Monday was Doctors’ Day. I had pretty much forgotten until I looked in my non-work email account and saw this greeting from Cerner. Specifically, it was from their Jamboree Team that supported us at the World Scout Jamboree last summer in West Virginia. It was a nice reminder of better times, when I was able to watch 40,000 people from around the world work together and get to know each other.

Our current situation is a reminder of just how global we really are. Since that Cerner team is used to supporting an international clientele, I wonder if any of them will be deployed to support the Cerner Millennium implementation at London’s 4,000-bed Nightingale Hospital?

This is going to be a rough year (or two) for doctors. I’m glad to see that professional organizations are stepping up. Whether it’s statements about the rights of healthcare providers to wear their own personal protective equipment if their employers cannot provide it or extensions for continuing education requirements, it’s appreciated. I have several friends in private practice who have taken out personal lines of credit to try to pay their staff members and who are forgoing their own salaries indefinitely. I suspect this might be the death knell for many independent practices, depending on how solvent they were prior to the crisis.

Vice President Mike Pence sent a letter to hospital administrators this week requesting that they report data in connection with coronavirus testing along with data on bed capacity. The data is to be reported in a de-identified fashion to ensure patient privacy. In a nod to 1990, all data is to be reported based on a spreadsheet, which is due every day at 5 p.m. ET for the period ending the previous midnight. Hospitals will be submitting this critical data to a FEMA email address. Since everyone likes a redundant process, hospitals must also report daily data to the National Healthcare Safety Network’s COVID-19 module, which went live March 27.


Unbelievable, but in cybersecurity news, hackers have targeted the World Health Organization in the midst of this crisis. Tactics include creating a fake website that poses as a WHO email login portal to try to obtain passwords. Hackers had previously tried to spoof the WHO in an attempt to get money and private details from unsuspecting users. I hope what goes around comes around for these scoundrels.

A great piece in Kaiser Health News last week illustrates what it’s really like to be in an ambulatory setting and trying to confront COVID-19. This mimics what I’m hearing across the country. Although some organizations have stopped routine visits, others are forging ahead at full speed. Practices that can are pushing telehealth, but safety net organizations and others that are unable to limit in-person visits are having to rapidly redesign processes.

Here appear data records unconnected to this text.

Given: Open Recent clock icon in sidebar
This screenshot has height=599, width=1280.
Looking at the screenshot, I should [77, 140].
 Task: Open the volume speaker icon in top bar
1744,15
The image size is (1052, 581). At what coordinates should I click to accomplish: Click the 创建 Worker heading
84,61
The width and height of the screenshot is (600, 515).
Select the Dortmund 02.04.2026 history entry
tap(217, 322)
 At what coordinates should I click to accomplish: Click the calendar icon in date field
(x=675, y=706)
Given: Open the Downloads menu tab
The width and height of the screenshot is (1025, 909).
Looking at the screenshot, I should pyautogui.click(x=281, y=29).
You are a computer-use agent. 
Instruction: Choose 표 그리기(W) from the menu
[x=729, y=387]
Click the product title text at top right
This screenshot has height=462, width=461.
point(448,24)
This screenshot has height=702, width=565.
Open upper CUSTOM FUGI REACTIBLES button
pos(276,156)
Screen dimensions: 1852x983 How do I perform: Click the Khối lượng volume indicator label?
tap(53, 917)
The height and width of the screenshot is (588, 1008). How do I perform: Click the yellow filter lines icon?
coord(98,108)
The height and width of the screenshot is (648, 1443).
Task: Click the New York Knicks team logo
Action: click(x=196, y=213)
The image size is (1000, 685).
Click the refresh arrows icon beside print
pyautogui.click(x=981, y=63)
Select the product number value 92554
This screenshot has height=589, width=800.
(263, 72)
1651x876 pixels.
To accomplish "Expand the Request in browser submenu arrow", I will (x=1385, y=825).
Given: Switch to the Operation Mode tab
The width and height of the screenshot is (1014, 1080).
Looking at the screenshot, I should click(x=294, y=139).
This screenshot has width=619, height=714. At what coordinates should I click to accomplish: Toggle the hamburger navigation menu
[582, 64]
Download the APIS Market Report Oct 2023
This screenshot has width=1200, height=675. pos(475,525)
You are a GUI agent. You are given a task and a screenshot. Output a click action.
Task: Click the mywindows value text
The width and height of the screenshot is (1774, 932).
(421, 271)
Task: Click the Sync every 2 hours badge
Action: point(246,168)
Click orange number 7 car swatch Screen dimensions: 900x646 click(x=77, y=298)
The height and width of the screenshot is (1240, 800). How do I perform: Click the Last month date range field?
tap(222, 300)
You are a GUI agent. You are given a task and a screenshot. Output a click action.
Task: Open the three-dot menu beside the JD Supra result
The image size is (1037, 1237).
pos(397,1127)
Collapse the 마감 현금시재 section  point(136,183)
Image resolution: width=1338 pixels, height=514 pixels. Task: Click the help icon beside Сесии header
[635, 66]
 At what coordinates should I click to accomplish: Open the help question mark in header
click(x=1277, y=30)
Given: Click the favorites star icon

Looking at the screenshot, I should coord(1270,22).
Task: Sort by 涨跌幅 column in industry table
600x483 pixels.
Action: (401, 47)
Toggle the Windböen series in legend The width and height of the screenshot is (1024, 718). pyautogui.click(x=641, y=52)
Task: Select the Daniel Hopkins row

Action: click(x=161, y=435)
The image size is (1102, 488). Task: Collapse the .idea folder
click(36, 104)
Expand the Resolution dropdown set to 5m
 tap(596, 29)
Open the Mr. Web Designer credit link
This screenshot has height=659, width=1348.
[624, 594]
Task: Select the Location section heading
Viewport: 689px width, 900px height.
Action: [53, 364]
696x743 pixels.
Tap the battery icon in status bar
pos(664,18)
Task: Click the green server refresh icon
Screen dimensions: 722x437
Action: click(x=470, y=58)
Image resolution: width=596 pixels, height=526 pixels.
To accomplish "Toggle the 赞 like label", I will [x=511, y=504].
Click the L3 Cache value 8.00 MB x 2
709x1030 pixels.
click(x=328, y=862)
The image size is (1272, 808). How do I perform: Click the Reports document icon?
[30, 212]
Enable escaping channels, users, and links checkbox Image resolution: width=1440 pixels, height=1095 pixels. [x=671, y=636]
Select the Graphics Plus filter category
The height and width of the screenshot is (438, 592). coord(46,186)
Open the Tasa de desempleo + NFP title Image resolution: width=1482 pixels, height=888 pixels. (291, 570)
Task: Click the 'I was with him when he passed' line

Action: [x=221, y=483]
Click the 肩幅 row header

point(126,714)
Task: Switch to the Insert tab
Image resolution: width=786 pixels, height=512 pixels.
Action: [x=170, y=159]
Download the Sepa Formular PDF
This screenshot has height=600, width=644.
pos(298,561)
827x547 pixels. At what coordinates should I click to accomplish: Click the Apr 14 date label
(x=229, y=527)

There are challenges in making sure exam rooms are clean in between patients. My own practice had to do an air handling study to figure out how long it would take to circulate the air out of our largest exam rooms should a high-risk patient be treated in them.

Many practices are doing “at the door” screening and triage, which often takes the form of a clipboard. Others are turning to novel solutions using chatbots and algorithm-based screeners.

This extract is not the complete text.